[Stored data]
____
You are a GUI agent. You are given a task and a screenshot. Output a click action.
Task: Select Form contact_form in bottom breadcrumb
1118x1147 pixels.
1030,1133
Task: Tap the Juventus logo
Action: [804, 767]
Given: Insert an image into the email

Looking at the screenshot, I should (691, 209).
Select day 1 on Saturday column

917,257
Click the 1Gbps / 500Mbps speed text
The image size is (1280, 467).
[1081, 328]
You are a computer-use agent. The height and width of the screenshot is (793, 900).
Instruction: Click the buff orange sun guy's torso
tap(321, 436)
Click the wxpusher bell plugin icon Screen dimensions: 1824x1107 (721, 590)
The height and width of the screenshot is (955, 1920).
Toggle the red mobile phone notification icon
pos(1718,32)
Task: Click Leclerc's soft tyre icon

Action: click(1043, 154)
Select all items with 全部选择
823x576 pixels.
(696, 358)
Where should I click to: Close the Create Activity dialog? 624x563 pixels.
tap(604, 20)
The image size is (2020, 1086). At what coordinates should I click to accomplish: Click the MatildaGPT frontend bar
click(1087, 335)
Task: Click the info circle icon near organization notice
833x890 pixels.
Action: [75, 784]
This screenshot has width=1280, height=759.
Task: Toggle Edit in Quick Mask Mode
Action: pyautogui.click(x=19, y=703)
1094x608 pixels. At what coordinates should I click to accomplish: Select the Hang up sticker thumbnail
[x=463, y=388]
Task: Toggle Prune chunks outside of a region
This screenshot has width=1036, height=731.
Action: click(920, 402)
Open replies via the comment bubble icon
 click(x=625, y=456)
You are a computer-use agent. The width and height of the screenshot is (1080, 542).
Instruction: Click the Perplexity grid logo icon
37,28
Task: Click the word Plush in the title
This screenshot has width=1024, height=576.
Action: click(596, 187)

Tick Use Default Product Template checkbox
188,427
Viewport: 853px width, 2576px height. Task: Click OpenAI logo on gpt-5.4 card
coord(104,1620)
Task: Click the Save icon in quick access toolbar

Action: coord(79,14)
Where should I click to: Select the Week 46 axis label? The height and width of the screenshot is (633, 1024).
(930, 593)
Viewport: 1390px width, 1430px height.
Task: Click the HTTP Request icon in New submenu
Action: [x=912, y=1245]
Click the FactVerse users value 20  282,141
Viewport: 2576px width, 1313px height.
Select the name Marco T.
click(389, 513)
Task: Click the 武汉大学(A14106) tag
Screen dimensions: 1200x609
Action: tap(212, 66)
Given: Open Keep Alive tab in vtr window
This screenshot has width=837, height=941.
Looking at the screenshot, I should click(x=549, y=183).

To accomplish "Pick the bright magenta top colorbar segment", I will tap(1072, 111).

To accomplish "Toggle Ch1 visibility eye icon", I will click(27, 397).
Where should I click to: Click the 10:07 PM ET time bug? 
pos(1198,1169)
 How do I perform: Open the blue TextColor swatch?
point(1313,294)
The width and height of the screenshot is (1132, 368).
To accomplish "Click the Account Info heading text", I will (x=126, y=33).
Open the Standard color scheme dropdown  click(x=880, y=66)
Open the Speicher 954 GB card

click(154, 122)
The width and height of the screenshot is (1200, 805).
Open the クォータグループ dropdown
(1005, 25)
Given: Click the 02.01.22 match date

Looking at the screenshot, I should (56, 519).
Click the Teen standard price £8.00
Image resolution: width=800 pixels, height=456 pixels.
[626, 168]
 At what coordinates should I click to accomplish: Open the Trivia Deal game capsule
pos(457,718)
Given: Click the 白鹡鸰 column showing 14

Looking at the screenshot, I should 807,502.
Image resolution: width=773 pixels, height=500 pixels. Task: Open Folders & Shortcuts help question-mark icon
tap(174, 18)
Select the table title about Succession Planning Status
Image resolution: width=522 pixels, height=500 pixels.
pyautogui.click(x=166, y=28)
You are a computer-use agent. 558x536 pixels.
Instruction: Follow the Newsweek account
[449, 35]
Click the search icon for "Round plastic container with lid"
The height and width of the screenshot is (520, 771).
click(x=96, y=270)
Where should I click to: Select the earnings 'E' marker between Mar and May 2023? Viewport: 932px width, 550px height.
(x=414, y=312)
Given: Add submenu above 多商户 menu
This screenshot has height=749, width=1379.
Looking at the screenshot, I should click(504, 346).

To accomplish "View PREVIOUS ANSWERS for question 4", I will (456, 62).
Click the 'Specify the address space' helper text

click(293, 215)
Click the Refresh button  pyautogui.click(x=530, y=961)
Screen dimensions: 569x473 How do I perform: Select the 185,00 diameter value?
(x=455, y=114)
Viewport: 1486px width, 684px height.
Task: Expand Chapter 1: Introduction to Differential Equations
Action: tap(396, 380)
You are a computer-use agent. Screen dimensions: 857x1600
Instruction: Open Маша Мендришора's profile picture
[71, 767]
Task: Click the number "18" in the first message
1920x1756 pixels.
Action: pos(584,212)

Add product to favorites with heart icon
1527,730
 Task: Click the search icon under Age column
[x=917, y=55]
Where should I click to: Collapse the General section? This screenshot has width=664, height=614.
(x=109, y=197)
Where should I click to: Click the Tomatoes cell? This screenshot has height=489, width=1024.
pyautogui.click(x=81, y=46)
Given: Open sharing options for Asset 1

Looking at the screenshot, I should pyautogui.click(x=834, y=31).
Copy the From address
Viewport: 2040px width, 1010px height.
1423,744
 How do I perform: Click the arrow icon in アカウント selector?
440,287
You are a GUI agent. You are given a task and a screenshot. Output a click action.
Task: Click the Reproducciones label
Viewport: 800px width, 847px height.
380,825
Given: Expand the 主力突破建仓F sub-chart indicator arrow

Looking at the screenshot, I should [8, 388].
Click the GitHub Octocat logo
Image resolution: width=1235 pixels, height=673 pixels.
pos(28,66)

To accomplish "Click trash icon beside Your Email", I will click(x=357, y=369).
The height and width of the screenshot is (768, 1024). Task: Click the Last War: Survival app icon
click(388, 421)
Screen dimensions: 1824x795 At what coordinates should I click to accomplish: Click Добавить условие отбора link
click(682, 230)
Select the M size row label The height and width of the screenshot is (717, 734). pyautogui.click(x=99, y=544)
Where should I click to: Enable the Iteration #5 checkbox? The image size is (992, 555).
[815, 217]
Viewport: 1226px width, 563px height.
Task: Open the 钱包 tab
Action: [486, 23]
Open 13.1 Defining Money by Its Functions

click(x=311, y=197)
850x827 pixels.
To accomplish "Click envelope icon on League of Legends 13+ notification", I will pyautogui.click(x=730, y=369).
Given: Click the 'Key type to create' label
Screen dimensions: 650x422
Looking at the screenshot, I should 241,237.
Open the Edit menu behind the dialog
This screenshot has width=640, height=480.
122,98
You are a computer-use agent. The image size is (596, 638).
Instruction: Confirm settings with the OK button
____
[INSTRUCTIONS TO FOLLOW] Exact duplication of all the data above is expected.

[TASK ANSWER]
You are a GUI agent. You are given a task and a screenshot. Output a click action.
Task: Select Form contact_form in bottom breadcrumb
1118x1147 pixels.
1030,1133
Task: Tap the Juventus logo
Action: [804, 767]
Given: Insert an image into the email

Looking at the screenshot, I should (691, 209).
Select day 1 on Saturday column

917,257
Click the 1Gbps / 500Mbps speed text
The image size is (1280, 467).
[1081, 328]
You are a computer-use agent. The height and width of the screenshot is (793, 900).
Instruction: Click the buff orange sun guy's torso
tap(321, 436)
Click the wxpusher bell plugin icon Screen dimensions: 1824x1107 (721, 590)
The height and width of the screenshot is (955, 1920).
Toggle the red mobile phone notification icon
pos(1718,32)
Task: Click Leclerc's soft tyre icon

Action: click(1043, 154)
Select all items with 全部选择
823x576 pixels.
(696, 358)
Where should I click to: Close the Create Activity dialog? 624x563 pixels.
tap(604, 20)
The image size is (2020, 1086). At what coordinates should I click to accomplish: Click the MatildaGPT frontend bar
click(1087, 335)
Task: Click the info circle icon near organization notice
833x890 pixels.
Action: [75, 784]
This screenshot has width=1280, height=759.
Task: Toggle Edit in Quick Mask Mode
Action: pyautogui.click(x=19, y=703)
1094x608 pixels. At what coordinates should I click to accomplish: Select the Hang up sticker thumbnail
[x=463, y=388]
Task: Toggle Prune chunks outside of a region
This screenshot has width=1036, height=731.
Action: click(920, 402)
Open replies via the comment bubble icon
 click(x=625, y=456)
You are a computer-use agent. The width and height of the screenshot is (1080, 542).
Instruction: Click the Perplexity grid logo icon
37,28
Task: Click the word Plush in the title
This screenshot has width=1024, height=576.
Action: click(596, 187)

Tick Use Default Product Template checkbox
188,427
Viewport: 853px width, 2576px height. Task: Click OpenAI logo on gpt-5.4 card
coord(104,1620)
Task: Click the Save icon in quick access toolbar

Action: coord(79,14)
Where should I click to: Select the Week 46 axis label? The height and width of the screenshot is (633, 1024).
(930, 593)
Viewport: 1390px width, 1430px height.
Task: Click the HTTP Request icon in New submenu
Action: [x=912, y=1245]
Click the FactVerse users value 20  282,141
Viewport: 2576px width, 1313px height.
Select the name Marco T.
click(389, 513)
Task: Click the 武汉大学(A14106) tag
Screen dimensions: 1200x609
Action: tap(212, 66)
Given: Open Keep Alive tab in vtr window
This screenshot has width=837, height=941.
Looking at the screenshot, I should click(x=549, y=183).

To accomplish "Pick the bright magenta top colorbar segment", I will tap(1072, 111).

To accomplish "Toggle Ch1 visibility eye icon", I will click(27, 397).
Where should I click to: Click the 10:07 PM ET time bug? 
pos(1198,1169)
 How do I perform: Open the blue TextColor swatch?
point(1313,294)
The width and height of the screenshot is (1132, 368).
To accomplish "Click the Account Info heading text", I will (x=126, y=33).
Open the Standard color scheme dropdown  click(x=880, y=66)
Open the Speicher 954 GB card

click(154, 122)
The width and height of the screenshot is (1200, 805).
Open the クォータグループ dropdown
(1005, 25)
Given: Click the 02.01.22 match date

Looking at the screenshot, I should (56, 519).
Click the Teen standard price £8.00
Image resolution: width=800 pixels, height=456 pixels.
[626, 168]
 At what coordinates should I click to accomplish: Open the Trivia Deal game capsule
pos(457,718)
Given: Click the 白鹡鸰 column showing 14

Looking at the screenshot, I should 807,502.
Image resolution: width=773 pixels, height=500 pixels. Task: Open Folders & Shortcuts help question-mark icon
tap(174, 18)
Select the table title about Succession Planning Status
Image resolution: width=522 pixels, height=500 pixels.
pyautogui.click(x=166, y=28)
You are a computer-use agent. 558x536 pixels.
Instruction: Follow the Newsweek account
[449, 35]
Click the search icon for "Round plastic container with lid"
The height and width of the screenshot is (520, 771).
click(x=96, y=270)
Where should I click to: Select the earnings 'E' marker between Mar and May 2023? Viewport: 932px width, 550px height.
(x=414, y=312)
Given: Add submenu above 多商户 menu
This screenshot has height=749, width=1379.
Looking at the screenshot, I should click(504, 346).

To accomplish "View PREVIOUS ANSWERS for question 4", I will (456, 62).
Click the 'Specify the address space' helper text

click(293, 215)
Click the Refresh button  pyautogui.click(x=530, y=961)
Screen dimensions: 569x473 How do I perform: Select the 185,00 diameter value?
(x=455, y=114)
Viewport: 1486px width, 684px height.
Task: Expand Chapter 1: Introduction to Differential Equations
Action: tap(396, 380)
You are a computer-use agent. Screen dimensions: 857x1600
Instruction: Open Маша Мендришора's profile picture
[71, 767]
Task: Click the number "18" in the first message
1920x1756 pixels.
Action: pos(584,212)

Add product to favorites with heart icon
1527,730
 Task: Click the search icon under Age column
[x=917, y=55]
Where should I click to: Collapse the General section? This screenshot has width=664, height=614.
(x=109, y=197)
Where should I click to: Click the Tomatoes cell? This screenshot has height=489, width=1024.
pyautogui.click(x=81, y=46)
Given: Open sharing options for Asset 1

Looking at the screenshot, I should pyautogui.click(x=834, y=31).
Copy the From address
Viewport: 2040px width, 1010px height.
1423,744
 How do I perform: Click the arrow icon in アカウント selector?
440,287
You are a GUI agent. You are given a task and a screenshot. Output a click action.
Task: Click the Reproducciones label
Viewport: 800px width, 847px height.
380,825
Given: Expand the 主力突破建仓F sub-chart indicator arrow

Looking at the screenshot, I should [8, 388].
Click the GitHub Octocat logo
Image resolution: width=1235 pixels, height=673 pixels.
pos(28,66)

To accomplish "Click trash icon beside Your Email", I will click(x=357, y=369).
The height and width of the screenshot is (768, 1024). Task: Click the Last War: Survival app icon
click(388, 421)
Screen dimensions: 1824x795 At what coordinates should I click to accomplish: Click Добавить условие отбора link
click(682, 230)
Select the M size row label The height and width of the screenshot is (717, 734). pyautogui.click(x=99, y=544)
Where should I click to: Enable the Iteration #5 checkbox? The image size is (992, 555).
[815, 217]
Viewport: 1226px width, 563px height.
Task: Open the 钱包 tab
Action: [486, 23]
Open 13.1 Defining Money by Its Functions

click(x=311, y=197)
850x827 pixels.
To accomplish "Click envelope icon on League of Legends 13+ notification", I will pyautogui.click(x=730, y=369).
Given: Click the 'Key type to create' label
Screen dimensions: 650x422
Looking at the screenshot, I should 241,237.
Open the Edit menu behind the dialog
This screenshot has width=640, height=480.
122,98
You are a computer-use agent. The image size is (596, 638).
Instruction: Confirm settings with the OK button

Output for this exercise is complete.